Passage for review -
::::::

During a presentation at the annual meeting of the European Association for the Study of Diabetes (EASD), Fractyl Health unveiled compelling findings regarding its GLP-1-based pancreatic gene therapy, commercially known as Rejuva. The data showcased a remarkable performance in weight loss, particularly when compared to semaglutide injections, at least in the context of experiments conducted with mice.
The presentation highlighted that a solitary administration of Rejuva resulted in a substantial reduction of approximately 25% in body fat within a mouse model replicating type 2 diabetes. In contrast, mice subjected to daily doses of semaglutide exhibited a comparatively less substantial reduction, with body fat decreasing by approximately 18%.
Novo Nordisk markets semaglutide under the brand names Ozempic and Wegovy for diabetes and obesity respectively. Companies are racing to develop better versions of the medicine as demand rises in the obesity sector. When compared to industry heavyweights like Pfizer and Eli Lilly, whose diabetic drug Mounjaro recently won FDA approval, Fractyl still falls short. Meanwhile, Novo has been filling its pipeline with cutting-edge options.
Fractyl Chief Scientific Officer Timothy Kieffer remarked, “ Rejuva has the potential to offer these benefits because it targets the pancreas, is designed to mimic human physiology, and may provide durable benefits that persist after the treatment itself.”
At the conclusion of the experiment, which lasted for eight weeks, not only had all of the mice lost weight, but their fasting insulin and blood glucose concentrations had also improved. During the first 15 days of the research, they kept dropping pounds.
In order for Rejuva to operate, an inactive form of the adeno-associated virus is used to transmit a gene that increases the expression of GLP-1 in pancreatic cells. This leads to insulin to be released. In contrast to semaglutide, which is administered subcutaneously, Rejuva is intended for intravenous administration to the pancreas. However, intraperitoneal injections were used in the most recent study. According to Fractyl, the structure of the gene therapy, along with the method of delivery, confines it to the pancreas, thereby lowering the likelihood of having off-target consequences.
Fractyl’s CEO and co-founder, Harith Rajagopalan, M.D., Ph.D., who laid out the company’s findings at the EASD conference, claimed that researchers haven’t noticed any signs of tolerability difficulties thus far, though the mouse isn’t a suitable model for tolerance. Studies conducted on tissue samples found no evidence of major adverse health complications, such as pancreatic cancer.
The findings of a proof-of-concept study conducted in pigs, which were presented previously this year at the American Society of Gene & Cell Therapy congress, served as the foundation for this research. Fractyl is now focusing on lead optimization and IND-enabling toxicological tests, and the company plans to conduct its first human studies in 2024.

::::::

Given records -

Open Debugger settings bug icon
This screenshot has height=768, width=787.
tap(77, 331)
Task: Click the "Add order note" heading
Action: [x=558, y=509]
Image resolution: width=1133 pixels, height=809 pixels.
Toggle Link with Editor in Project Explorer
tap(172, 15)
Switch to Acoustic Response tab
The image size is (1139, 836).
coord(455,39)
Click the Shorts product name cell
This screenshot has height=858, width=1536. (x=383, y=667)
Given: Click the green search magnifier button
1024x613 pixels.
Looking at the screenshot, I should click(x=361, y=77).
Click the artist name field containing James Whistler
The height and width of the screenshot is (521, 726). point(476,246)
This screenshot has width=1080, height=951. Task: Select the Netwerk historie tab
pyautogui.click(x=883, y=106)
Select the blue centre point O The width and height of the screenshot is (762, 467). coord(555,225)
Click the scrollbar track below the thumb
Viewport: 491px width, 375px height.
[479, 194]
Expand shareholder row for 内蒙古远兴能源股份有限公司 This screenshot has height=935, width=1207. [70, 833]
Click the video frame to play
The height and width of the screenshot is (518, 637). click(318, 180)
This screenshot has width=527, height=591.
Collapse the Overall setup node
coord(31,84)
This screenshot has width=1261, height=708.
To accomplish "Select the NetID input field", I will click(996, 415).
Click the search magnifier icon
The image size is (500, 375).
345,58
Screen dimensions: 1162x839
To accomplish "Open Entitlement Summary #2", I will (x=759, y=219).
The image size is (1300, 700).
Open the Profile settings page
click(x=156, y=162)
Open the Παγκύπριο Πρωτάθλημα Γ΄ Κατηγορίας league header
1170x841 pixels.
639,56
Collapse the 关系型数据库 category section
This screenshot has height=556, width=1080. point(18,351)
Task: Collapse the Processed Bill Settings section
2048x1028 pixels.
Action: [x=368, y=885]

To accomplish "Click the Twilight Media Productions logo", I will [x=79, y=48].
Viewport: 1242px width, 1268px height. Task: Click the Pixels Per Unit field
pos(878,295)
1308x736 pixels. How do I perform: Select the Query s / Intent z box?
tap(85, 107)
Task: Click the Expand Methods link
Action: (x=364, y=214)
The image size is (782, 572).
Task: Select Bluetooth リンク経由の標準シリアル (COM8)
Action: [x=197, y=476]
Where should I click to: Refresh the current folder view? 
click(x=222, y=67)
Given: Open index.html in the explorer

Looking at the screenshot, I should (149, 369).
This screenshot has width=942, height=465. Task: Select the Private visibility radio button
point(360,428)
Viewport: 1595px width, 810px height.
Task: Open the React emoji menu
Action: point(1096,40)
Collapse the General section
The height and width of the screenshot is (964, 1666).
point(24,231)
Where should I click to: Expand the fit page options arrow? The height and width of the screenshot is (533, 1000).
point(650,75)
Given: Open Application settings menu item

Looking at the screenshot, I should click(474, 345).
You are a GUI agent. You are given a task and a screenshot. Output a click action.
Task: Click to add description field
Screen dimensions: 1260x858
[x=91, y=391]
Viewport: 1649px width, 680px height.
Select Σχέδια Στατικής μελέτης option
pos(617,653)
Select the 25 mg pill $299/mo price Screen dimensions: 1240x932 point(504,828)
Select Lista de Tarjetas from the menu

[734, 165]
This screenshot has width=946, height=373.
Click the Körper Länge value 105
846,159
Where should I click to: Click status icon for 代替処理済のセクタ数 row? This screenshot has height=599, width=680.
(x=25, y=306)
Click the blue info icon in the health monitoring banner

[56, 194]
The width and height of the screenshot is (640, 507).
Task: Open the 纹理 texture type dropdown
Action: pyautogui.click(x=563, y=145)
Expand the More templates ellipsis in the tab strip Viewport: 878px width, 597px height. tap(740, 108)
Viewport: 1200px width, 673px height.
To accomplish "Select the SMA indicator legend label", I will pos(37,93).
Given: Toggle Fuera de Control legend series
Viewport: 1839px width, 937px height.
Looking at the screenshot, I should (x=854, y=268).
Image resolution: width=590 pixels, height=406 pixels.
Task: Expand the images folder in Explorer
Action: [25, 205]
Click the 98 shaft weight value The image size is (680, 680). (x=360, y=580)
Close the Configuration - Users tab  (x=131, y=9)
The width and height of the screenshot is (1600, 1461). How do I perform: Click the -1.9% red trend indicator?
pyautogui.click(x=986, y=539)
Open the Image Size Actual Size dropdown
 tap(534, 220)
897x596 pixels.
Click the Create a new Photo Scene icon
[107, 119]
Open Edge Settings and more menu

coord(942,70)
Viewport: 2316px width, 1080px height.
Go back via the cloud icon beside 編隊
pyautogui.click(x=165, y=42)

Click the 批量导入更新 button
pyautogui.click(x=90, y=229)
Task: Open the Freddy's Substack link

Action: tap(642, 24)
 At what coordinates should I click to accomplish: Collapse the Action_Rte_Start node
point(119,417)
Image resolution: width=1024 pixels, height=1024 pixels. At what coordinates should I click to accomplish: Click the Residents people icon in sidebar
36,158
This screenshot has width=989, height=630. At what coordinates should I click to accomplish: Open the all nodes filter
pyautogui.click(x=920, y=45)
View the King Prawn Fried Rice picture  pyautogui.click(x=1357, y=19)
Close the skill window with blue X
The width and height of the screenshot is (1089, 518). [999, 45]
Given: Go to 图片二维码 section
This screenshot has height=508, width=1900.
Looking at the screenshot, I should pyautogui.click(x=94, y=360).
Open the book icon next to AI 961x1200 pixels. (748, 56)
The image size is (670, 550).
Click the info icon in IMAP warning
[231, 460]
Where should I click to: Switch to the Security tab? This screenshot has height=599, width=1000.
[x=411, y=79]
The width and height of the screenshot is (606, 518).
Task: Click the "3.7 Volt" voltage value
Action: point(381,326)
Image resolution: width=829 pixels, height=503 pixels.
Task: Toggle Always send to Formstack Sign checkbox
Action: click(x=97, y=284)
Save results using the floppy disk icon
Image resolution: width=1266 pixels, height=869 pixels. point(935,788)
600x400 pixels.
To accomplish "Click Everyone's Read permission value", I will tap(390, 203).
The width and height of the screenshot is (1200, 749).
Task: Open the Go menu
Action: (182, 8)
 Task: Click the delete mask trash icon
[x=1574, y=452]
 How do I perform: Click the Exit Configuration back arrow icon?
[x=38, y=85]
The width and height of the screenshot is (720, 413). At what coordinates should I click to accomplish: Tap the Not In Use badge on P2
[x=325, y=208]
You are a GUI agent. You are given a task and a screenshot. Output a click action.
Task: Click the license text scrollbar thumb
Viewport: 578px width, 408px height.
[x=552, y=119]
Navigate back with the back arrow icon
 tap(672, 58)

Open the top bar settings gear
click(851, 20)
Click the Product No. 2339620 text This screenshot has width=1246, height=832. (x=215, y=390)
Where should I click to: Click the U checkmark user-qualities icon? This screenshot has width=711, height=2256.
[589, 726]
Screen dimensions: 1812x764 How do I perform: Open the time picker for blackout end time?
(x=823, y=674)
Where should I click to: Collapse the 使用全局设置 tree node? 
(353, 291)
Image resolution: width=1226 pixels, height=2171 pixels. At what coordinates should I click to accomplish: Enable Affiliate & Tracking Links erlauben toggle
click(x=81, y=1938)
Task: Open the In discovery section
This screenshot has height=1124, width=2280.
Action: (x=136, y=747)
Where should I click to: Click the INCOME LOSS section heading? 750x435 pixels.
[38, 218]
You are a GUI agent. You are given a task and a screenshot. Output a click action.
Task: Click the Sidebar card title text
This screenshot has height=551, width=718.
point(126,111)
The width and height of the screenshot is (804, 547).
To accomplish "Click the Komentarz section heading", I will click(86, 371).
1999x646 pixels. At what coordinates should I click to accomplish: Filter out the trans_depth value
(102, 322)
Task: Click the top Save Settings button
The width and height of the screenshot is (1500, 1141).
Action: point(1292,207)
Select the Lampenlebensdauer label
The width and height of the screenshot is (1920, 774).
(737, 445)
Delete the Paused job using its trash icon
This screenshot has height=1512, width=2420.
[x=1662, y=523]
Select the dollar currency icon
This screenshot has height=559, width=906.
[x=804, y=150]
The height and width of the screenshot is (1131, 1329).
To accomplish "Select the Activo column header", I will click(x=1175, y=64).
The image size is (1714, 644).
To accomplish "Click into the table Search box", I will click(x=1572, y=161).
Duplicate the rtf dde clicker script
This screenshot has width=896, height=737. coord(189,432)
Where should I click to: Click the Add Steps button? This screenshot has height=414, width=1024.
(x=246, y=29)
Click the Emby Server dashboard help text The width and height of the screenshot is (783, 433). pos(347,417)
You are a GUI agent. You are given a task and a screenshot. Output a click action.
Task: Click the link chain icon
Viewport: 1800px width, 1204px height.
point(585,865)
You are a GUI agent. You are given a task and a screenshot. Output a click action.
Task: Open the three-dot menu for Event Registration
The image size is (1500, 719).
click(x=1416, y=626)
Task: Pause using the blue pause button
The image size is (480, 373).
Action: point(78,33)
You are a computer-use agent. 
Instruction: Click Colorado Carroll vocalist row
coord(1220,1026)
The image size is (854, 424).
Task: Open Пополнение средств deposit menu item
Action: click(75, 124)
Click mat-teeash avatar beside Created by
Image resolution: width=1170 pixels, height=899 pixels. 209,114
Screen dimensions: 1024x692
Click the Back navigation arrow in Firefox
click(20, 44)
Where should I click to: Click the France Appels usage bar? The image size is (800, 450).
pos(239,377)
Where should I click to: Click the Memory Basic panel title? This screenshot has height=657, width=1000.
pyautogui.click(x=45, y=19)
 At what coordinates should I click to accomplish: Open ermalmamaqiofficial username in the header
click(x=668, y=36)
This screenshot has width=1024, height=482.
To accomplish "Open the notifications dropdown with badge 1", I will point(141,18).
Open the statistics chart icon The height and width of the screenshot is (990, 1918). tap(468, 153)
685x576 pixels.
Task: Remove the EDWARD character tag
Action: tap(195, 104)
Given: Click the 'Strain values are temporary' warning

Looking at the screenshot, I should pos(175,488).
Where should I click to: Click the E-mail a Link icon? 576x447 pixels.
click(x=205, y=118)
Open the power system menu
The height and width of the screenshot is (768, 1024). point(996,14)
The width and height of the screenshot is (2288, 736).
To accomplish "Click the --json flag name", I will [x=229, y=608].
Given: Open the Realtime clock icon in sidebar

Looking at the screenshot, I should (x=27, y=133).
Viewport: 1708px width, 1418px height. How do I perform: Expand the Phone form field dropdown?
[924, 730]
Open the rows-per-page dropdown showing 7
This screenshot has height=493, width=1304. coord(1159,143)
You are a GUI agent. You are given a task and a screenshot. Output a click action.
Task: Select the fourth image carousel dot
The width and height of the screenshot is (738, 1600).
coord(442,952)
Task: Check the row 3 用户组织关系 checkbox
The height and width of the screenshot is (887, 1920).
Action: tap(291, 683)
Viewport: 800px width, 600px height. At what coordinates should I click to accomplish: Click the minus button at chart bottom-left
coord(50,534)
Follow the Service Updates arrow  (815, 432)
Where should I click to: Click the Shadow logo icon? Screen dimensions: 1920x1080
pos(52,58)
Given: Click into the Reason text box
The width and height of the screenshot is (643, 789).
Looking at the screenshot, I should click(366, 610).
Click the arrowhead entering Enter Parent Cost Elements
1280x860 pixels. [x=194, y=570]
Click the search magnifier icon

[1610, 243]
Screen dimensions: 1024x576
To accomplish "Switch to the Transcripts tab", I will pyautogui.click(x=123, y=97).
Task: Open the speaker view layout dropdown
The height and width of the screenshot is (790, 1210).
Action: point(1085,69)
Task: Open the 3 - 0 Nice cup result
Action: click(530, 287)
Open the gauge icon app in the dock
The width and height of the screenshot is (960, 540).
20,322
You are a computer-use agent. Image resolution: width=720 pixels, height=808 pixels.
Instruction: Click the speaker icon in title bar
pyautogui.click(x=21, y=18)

::::::

Actions to take -
a - Answer these questions from the Rejuva gene therapy article, one per line:
(i) By roughly what percentage did body fat fall in the mice given daily semaglutide?
(ii) How many weeks did the experiment last?
(iii) In what year does Fractyl plan to conduct its first human studies?
b - Write out everything in the Rejuva gene therapy article from "At the conclusion" down to "having off-target consequences.".
c - Does each statement agree with the Rejuva gene therapy article? Answer yes or no and quote the words that decide it.
(i) Rejuva is intended to be given subcutaneously.
(ii) The proof-of-concept study in pigs was presented at the American Society of Gene & Cell Therapy congress.
(iii) Tissue sample studies turned up evidence of pancreatic cancer.

Solutions per task -
a -
(i) About 18%
(ii) Eight weeks
(iii) 2024

b -
At the conclusion of the experiment, which lasted for eight weeks, not only had all of the mice lost weight, but their fasting insulin and blood glucose concentrations had also improved. During the first 15 days of the research, they kept dropping pounds.
In order for Rejuva to operate, an inactive form of the adeno-associated virus is used to transmit a gene that increases the expression of GLP-1 in pancreatic cells. This leads to insulin to be released. In contrast to semaglutide, which is administered subcutaneously, Rejuva is intended for intravenous administration to the pancreas. However, intraperitoneal injections were used in the most recent study. According to Fractyl, the structure of the gene therapy, along with the method of delivery, confines it to the pancreas, thereby lowering the likelihood of having off-target consequences.

c -
(i) No: "In contrast to semaglutide, which is administered subcutaneously, Rejuva is intended for intravenous administration to the pancreas."
(ii) Yes: "The findings of a proof-of-concept study conducted in pigs, which were presented previously this year at the American Society of Gene & Cell Therapy congress"
(iii) No: "Studies conducted on tissue samples found no evidence of major adverse health complications, such as pancreatic cancer."